Another highlight was Harrison Roberts’ hopeless detective. From the second Roberts burst into the room bellowing ‘I object’ (he thought it was a wedding), Roberts never stopped being funny. Interrogating the suspects with the classic swagger and gravelly voice of the hardboiled detective, Roberts proceeded to get hopelessly side-tracked and forget everyone’s names. For me the highlight of the night was when he suddenly produced a banana and began to chomp on it thoughtfully as he tried to untangle the mystery.
The only slight hindrance to the slickness of the play were the brief improvised sections. The hesitation from the actors at points could momentarily break the suspension of disbelief, but they always recovered swiftly and calmly, as good actors do.
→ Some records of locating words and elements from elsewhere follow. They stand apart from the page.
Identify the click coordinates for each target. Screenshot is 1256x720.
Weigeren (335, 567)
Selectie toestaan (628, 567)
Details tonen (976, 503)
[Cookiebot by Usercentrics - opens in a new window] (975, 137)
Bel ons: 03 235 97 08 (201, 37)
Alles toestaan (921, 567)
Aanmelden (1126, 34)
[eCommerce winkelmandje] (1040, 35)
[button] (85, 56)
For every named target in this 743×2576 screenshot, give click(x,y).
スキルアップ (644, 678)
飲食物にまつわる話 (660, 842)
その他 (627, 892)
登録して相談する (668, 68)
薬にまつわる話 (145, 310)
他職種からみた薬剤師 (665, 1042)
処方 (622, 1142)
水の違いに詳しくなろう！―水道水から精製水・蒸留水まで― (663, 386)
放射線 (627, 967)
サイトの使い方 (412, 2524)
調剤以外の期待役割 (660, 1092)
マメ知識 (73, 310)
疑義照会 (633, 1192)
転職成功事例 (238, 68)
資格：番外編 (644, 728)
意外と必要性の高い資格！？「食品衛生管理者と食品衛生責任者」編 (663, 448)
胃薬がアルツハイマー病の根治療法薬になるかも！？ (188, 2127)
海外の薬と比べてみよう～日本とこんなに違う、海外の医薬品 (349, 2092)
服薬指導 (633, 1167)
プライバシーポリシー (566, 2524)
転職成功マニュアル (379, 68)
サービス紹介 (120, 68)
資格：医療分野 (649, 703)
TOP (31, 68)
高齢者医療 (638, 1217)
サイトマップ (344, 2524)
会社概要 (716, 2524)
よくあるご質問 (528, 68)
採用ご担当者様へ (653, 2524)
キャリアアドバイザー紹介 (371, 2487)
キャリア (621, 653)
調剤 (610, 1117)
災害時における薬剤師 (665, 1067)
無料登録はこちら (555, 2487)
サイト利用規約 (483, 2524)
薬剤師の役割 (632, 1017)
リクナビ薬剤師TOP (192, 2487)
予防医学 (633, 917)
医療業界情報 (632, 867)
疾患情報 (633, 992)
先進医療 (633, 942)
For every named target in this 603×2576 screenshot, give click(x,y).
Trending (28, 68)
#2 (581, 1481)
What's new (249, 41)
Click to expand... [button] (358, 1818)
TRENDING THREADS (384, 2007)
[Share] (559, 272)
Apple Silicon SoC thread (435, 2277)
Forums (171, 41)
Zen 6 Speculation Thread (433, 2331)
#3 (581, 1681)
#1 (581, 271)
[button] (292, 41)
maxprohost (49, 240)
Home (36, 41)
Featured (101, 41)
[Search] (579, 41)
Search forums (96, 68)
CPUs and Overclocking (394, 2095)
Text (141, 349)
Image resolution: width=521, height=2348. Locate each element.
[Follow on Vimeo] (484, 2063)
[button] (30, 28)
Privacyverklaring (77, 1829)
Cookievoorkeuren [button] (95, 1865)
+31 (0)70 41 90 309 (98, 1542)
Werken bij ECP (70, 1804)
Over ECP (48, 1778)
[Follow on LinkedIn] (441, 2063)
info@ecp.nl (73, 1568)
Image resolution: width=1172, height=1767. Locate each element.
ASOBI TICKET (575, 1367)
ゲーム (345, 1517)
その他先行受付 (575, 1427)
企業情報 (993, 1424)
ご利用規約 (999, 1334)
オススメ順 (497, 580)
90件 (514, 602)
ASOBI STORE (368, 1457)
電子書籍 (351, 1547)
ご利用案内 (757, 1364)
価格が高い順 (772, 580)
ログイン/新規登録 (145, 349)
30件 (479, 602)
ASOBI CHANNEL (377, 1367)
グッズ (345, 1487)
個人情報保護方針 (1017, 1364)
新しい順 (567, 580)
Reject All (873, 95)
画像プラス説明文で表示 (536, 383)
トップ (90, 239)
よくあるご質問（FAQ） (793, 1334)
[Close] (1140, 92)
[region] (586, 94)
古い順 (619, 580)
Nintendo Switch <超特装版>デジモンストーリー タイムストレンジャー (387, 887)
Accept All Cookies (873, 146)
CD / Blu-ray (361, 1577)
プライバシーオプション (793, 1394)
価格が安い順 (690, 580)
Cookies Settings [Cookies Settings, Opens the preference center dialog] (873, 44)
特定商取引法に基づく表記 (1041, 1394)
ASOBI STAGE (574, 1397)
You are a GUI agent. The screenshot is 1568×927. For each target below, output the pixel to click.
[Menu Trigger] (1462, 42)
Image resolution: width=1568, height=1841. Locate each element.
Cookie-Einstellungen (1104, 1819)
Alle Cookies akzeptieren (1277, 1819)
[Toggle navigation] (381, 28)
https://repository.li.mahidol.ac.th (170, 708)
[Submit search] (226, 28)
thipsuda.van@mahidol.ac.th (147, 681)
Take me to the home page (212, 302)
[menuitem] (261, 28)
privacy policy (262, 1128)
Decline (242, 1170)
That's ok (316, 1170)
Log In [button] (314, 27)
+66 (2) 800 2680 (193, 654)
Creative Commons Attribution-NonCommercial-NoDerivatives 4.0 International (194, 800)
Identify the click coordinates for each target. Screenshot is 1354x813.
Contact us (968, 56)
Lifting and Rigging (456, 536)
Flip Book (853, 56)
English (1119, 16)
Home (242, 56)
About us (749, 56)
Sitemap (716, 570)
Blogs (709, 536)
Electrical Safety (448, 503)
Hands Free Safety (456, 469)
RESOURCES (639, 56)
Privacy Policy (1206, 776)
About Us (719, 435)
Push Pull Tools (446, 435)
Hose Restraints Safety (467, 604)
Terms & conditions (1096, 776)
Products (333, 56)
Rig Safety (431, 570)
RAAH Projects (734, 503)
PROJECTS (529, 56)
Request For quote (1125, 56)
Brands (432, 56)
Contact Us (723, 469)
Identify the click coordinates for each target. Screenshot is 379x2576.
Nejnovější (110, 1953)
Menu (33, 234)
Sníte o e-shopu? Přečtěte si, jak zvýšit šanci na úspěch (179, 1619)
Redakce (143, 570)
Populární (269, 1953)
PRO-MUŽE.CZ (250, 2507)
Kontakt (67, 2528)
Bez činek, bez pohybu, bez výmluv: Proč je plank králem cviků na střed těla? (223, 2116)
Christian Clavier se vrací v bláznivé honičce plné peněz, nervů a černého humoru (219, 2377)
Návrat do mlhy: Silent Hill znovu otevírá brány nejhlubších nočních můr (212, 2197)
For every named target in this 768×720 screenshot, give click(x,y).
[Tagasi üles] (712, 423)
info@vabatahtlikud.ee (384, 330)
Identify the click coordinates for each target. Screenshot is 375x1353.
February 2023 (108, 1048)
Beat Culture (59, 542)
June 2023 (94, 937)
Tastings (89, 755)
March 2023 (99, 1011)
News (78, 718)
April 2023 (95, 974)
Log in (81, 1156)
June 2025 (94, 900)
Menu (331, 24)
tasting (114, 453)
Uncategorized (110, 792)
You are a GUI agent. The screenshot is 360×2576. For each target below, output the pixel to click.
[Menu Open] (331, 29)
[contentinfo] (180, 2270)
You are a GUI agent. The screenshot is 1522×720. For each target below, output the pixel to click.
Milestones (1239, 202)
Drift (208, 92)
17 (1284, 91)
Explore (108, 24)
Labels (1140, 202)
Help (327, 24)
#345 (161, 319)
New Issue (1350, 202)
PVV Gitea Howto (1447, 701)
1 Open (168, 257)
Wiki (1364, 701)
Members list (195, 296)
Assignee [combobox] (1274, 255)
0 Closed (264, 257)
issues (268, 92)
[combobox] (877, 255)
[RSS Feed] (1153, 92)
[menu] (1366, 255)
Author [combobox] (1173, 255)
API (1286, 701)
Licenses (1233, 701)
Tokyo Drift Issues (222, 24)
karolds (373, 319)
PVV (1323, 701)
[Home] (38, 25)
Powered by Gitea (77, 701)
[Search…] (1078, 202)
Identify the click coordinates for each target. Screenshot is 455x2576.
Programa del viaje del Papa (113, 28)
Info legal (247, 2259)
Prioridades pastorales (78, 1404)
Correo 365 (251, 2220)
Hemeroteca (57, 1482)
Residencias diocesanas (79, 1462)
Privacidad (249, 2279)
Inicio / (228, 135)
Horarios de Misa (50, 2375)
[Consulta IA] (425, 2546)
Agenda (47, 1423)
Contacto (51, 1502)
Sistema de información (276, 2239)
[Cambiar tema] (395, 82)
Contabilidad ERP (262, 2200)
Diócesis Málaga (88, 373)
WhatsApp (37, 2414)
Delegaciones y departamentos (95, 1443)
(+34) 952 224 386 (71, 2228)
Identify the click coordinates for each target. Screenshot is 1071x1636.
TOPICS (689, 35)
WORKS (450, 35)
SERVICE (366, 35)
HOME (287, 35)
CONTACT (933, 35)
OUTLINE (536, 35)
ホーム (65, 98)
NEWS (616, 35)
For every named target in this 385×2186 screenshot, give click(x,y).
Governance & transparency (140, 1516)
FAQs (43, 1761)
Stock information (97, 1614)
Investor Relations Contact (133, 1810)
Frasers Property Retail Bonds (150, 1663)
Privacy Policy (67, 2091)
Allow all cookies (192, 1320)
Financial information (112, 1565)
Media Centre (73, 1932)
The only real sticking point of such an entertaining and well organised night was the price of a ticket, at £40. While nothing about the evening can really be faulted, the price tag places it in direct comparison with some of St Andrews’ most popular balls. While the food was good, there were only two courses and the portions were not the most generous. I can’t help but think if there had just been an extra course or one more element to the evening it would have helped to justify the expense. If On the Rocks are ever able to recreate the professional and immensely fun evening delivered by Uboldi and his cast last Saturday, but at a slightly lower price, I would be urging everyone to go.